__Consignes de l'exercice__
**1.** D'après le compte rendu de la séance du Grand Conseil, pourquoi M. A S. n'avait-il aucune intention de violer l'interdiction d'entrer en Suisse ? Répondez en une à trois phrases.
**2.** Poursuivez le compte rendu de la séance du Grand Conseil à partir de la dernière phrase présentée.

__Extrait choisi__
◆ ◆ ◆
République et canton de Genève
Grand Conseil
Séance du jeudi 23 septembre 1999 à 17h
54e législature - 2e année - 10e session - 40e séance
GR 228-1 et objet(s) lié(s)
10. Rapports de la commission de grâce chargée d'étudier les dossiers des personnes suivantes :
M. A S. . 1968, Kosovo, maçon carreleur, recourt contre le solde de la peine d'expulsion judiciaire et contre la peine de 20 jours d'emprisonnement, sous déduction de 9 jours subis en préventive, et assortie d'un sursis de 3 ans.
Mme Marie-Françoise de Tassigny (R), rapporteuse. M. A S., né le 2.10.1968, originaire du Kosovo, maçon carreleur de profession, a été condamné pour trafic d'héroïne en 1992 à dix-huit mois d'emprisonnement, sous déduction de 374 jours de détention préventive, avec cinq ans de délai d'épreuve, et, par jugement du Tribunal de police de novembre 1993, à dix ans d'expulsion du territoire suisse.
Il demande la grâce relative à l'expulsion du territoire et à la peine de vingt jours d'emprisonnement, sous déduction de neuf jours subis en détention préventive, avec sursis de trois ans, pour rupture de ban.
Les faits nouveaux : en 1990, M. A S. avait rencontré Mme N. L., Suissesse et mariée à l'époque. Il est expulsé en 1993, mais de cette période précédente était née une idylle. Ces deux personnes échangent de nombreux courriers entre la Suisse et le Kosovo et M. A S. réapparaît donc cinq après, croyant que le délai d'épreuve correspond à l'expulsion. Il entre en Suisse et prend un petit job à Genève. Là, il est arrêté pour rupture de ban et fait neuf jours de détention préventive.
Il est à l'heure actuelle au bénéfice d'une demande d'asile, d'un permis N qui est valable jusqu'au 28 janvier 2000. Depuis, il a contracté un mariage avec Mme L., au mois de juillet 1999. M. A S. n'avait aucune intention de violer l'interdiction d'entrer en Suisse, puisqu'il ne s'est pas caché des autorités ; de fait, il a pris le délai d'épreuve pour le délai d'expulsion. Il est actuellement domicilié dans un abri PC à Fribourg et la commission lui a accordé la grâce. Je dois dire que je ne partage pas l'avis de la commission, avec un ou deux autres commissaires.
Mis aux voix, le préavis de la commission (grâce du solde de la peine d'expulsion judiciaire et de la peine de 20 jours d'emprisonnement, sous déduction de 9 jours subis en préventive, et assortie d'un sursis de 3 ans) est adopté.
M. A. M. . 1976, Genève apprenti dessinateur en génie civil, recourt contre la peine d'emprisonnement.
◆ ◆ ◆
__Extrait des données__

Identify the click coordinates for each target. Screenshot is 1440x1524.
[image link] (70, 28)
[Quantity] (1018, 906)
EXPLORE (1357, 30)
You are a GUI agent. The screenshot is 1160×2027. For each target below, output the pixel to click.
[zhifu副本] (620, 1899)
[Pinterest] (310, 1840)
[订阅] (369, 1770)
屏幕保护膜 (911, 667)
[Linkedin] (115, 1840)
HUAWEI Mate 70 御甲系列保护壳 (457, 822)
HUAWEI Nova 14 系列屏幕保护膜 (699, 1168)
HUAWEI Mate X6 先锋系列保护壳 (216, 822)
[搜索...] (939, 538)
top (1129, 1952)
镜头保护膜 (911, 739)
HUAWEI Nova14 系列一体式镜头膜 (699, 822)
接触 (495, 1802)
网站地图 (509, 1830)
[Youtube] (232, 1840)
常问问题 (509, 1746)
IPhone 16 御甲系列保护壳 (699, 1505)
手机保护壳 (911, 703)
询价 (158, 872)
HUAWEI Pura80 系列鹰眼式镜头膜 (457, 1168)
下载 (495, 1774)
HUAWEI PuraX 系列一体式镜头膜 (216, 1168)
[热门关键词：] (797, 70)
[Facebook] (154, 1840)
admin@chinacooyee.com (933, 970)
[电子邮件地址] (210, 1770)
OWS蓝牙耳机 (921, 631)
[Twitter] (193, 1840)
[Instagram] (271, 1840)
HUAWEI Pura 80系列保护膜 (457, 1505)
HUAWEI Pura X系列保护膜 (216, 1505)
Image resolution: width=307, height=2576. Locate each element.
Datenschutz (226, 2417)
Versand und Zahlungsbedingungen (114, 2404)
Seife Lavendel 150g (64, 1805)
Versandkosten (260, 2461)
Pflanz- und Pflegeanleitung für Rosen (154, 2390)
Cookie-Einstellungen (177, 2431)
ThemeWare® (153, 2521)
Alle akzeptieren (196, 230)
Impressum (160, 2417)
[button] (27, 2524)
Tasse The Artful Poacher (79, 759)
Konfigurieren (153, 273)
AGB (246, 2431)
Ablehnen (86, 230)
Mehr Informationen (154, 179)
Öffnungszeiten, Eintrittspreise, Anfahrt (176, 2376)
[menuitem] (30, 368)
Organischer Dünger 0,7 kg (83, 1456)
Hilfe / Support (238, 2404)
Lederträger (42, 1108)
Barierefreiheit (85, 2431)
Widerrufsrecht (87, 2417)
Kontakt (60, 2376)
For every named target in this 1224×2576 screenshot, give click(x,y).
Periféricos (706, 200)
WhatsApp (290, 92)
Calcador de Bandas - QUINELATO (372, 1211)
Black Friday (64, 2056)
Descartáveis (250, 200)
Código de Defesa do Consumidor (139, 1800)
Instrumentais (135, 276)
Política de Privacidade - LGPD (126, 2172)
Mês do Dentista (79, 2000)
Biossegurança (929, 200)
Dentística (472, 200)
◆ ◆ ◆
__Réponses par consigne__
**1.** Il ne s'est pas caché des autorités. En fait, il a pris le délai d'épreuve pour le délai d'expulsion et croyait donc que son expulsion était terminée.

**2.**
M. Henri Duvillard (PDC), rapporteur. M. A. M. , Genevois né en 1976, recourt en grâce pour la deuxième fois. Son premier recours a été rejeté par la commission de grâce le 18 janvier 1999.
M. A. M. a été condamné pour la première fois pour lésions corporelles simples, par jugement du Tribunal de police en novembre 1997, confirmé par arrêt de la Chambre pénale en avril 1998, à trois mois d'emprisonnement, avec sursis de trois ans.
Le 3 juin 1998, il a été à nouveau condamné, mais cette fois par le procureur général, à quatre mois d'emprisonnement, sous déduction d'un jour subi en détention préventive, avec sursis de cinq ans, pour dommages à la propriété, injures, menaces et opposition aux actes de l'autorité ; le sursis accordé par la Chambre pénale a en outre été révoqué.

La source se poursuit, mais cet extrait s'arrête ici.